Men may hold the future in the palm of their hands -- or more specifically, in the tips of their fingers if they're wanting to know their chances of getting prostate cancer later in life.

A new study has found that men whose index fingers are shorter than their ring fingers have a greater risk of getting the disease than those whose index fingers are longer than their ring fingers.

Those with longer first fingers are a third less likely to develop prostate cancer, according to researchers from the U.K.'s University of Warwick and the Institute of Cancer.

Previous studies have shown men with longer ring fingers may exhibit more traditionally "masculine" traits like aggressiveness because they are believed to have been exposed to more testosterone in the womb, according to LiveScience.
"The genes involved in how the hand grows seem also to be involved in how the testicles develop," Peter Hurd, a psychology professor at the University of Alberta in Canada who has researched finger length but didn't participate in this study, told LiveScience.

The reason behind the link between finger size and prostate cancer seems to stem from a pair of genes responsible for both sexual growth and finger length called HOXA and HOXD.

Researchers measured the fingers of 3,000 healthy men and 1,500 with prostate cancer over a 15-year period.

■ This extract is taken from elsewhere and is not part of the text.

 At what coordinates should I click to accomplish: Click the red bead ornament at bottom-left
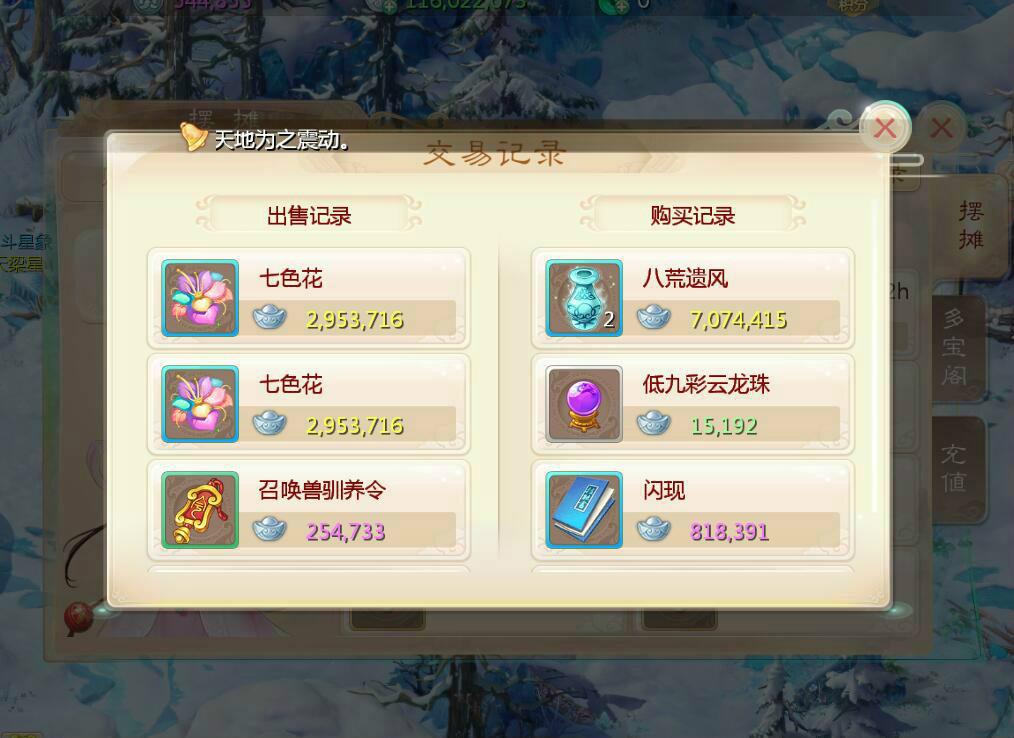79,617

Participants were told to look at photos of hands and choose those that most closely resembled their own.

Men whose index fingers were longer than their ring fingers were 33 percent less likely to have prostate cancer than those whose ring fingers were bigger. The risk was 87 percent lower in men younger than 60.

There was no difference between the men whose fingers were the same length and those whose ring fingers were longer than their index fingers, the authors said.

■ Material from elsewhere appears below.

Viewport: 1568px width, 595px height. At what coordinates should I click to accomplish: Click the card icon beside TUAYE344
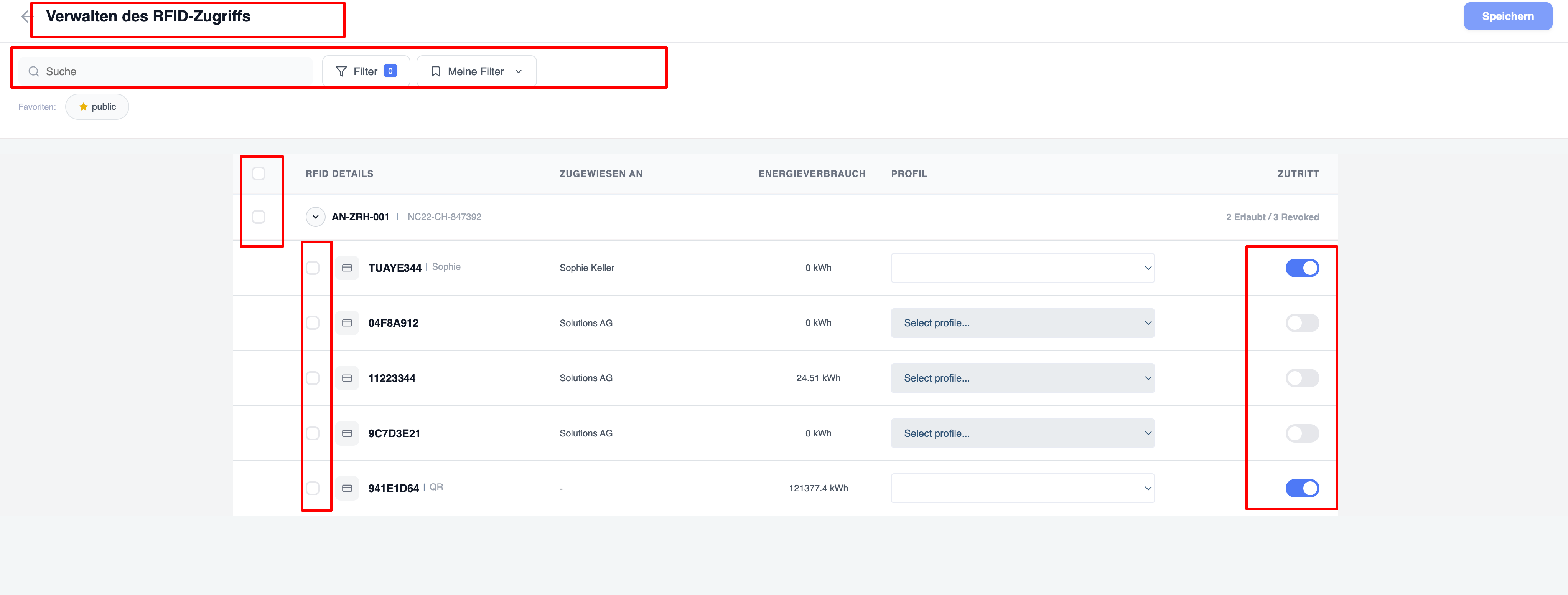pos(347,268)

Still the numbers are still fairly modest.

"Thirty-three percent is still a pretty small effect, so it doesn't make sense for men to look at their own hands and think, 'Oh, I better get screened,'" Hurd said.

Prostate cancer is already known to be associated with men's sensitivity to testosterone.

During the unborn male baby's development, the amount of testosterone produced by the testicles has an impact on the masculine features of the brain, as well as on the size of the fingers. Typically, males with shorter index fingers than ring fingers produced more testosterone in utero -- though scientists say other factors like genetics are also involved.

The findings were published this week in the British Journal of Cancer.